In Britain we long gave up educating people in the art of using your common sense. Instead, we decided (or it was decided on our behalf) to remove and make illegal/difficult anything that could be mishandled to anyone's detriment ie guns, types of dogs, conkers, etc. We are protected in other ways by geography, in that we are an island, proximity, being some 60 millions and never more than a stones thrown from help or the law and of course the weather, it's not good enough to go out and get into too much trouble unless you're really determined.
But Canada and the rest of North America and, to some extent Australia et al. You're (not entirely, but often) on your own. Vast distance and less concentration of population does make a case for arms. The last time I saw a bear in Britain it was in a pram and a real one was in a zoo. If circumstances make it a rational arguement to have arms, then surely need and education followed by strictly enforced laws appear to be the way to go.

RECORDS SHOWN -
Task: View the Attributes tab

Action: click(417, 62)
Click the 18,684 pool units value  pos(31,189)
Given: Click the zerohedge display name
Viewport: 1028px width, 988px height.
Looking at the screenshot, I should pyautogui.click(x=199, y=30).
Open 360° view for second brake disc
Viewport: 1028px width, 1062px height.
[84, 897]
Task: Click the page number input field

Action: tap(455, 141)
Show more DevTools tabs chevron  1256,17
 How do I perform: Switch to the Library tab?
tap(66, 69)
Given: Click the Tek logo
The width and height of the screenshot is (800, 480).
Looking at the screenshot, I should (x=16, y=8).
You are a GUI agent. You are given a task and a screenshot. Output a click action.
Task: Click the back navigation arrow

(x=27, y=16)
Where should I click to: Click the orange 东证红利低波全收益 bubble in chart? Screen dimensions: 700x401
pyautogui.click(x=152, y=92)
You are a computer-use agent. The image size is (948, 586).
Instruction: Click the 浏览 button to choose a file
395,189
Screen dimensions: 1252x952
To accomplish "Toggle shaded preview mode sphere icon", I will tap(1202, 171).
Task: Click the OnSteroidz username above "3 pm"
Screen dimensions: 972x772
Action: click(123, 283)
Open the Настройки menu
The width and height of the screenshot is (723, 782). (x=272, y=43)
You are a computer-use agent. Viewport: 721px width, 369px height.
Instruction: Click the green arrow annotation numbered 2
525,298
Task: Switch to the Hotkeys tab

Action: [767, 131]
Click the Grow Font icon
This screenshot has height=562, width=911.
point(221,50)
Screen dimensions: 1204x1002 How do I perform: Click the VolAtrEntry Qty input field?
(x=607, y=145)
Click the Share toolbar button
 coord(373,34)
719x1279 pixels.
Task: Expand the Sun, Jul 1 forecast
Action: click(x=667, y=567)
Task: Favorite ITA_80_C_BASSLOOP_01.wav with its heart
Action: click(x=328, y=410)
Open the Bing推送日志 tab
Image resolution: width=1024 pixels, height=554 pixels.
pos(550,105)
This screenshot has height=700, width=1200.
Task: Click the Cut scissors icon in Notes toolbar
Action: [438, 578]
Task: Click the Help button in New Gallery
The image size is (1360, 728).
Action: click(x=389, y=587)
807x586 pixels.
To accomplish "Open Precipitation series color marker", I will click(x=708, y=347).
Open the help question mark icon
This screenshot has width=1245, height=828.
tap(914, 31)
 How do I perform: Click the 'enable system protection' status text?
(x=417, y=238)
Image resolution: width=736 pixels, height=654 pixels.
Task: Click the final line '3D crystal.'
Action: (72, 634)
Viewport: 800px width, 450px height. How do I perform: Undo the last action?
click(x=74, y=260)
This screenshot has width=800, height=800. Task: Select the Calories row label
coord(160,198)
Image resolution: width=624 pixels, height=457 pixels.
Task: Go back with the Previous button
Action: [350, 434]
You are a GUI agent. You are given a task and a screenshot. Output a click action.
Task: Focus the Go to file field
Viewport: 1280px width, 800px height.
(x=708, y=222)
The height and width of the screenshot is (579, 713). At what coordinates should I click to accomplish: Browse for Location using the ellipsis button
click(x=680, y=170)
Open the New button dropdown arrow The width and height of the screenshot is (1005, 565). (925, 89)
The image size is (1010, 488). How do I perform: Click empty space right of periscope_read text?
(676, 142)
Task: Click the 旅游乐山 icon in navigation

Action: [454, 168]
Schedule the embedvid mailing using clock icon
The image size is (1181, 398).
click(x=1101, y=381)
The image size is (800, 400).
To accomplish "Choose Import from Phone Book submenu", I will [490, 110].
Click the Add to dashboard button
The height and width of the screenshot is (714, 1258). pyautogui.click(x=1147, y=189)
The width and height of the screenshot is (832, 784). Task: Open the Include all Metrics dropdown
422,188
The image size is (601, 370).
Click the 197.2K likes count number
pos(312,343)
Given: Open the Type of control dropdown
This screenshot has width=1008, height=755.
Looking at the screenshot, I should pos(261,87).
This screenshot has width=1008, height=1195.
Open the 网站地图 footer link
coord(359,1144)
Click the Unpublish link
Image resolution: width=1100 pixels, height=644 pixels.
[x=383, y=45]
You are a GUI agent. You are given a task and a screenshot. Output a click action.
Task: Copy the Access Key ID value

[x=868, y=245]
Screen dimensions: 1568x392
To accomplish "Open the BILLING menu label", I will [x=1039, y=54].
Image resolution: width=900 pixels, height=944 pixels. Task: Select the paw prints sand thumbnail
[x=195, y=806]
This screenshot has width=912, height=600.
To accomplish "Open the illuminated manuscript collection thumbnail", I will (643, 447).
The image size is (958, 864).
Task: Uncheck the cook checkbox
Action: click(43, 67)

AIM OF THE TASK - Return the portion of the passage on gun ownership that begins at the words "But Canada and" and ends after "the way to go.", copied character for character.

RESPONSE -
But Canada and the rest of North America and, to some extent Australia et al. You're (not entirely, but often) on your own. Vast distance and less concentration of population does make a case for arms. The last time I saw a bear in Britain it was in a pram and a real one was in a zoo. If circumstances make it a rational arguement to have arms, then surely need and education followed by strictly enforced laws appear to be the way to go.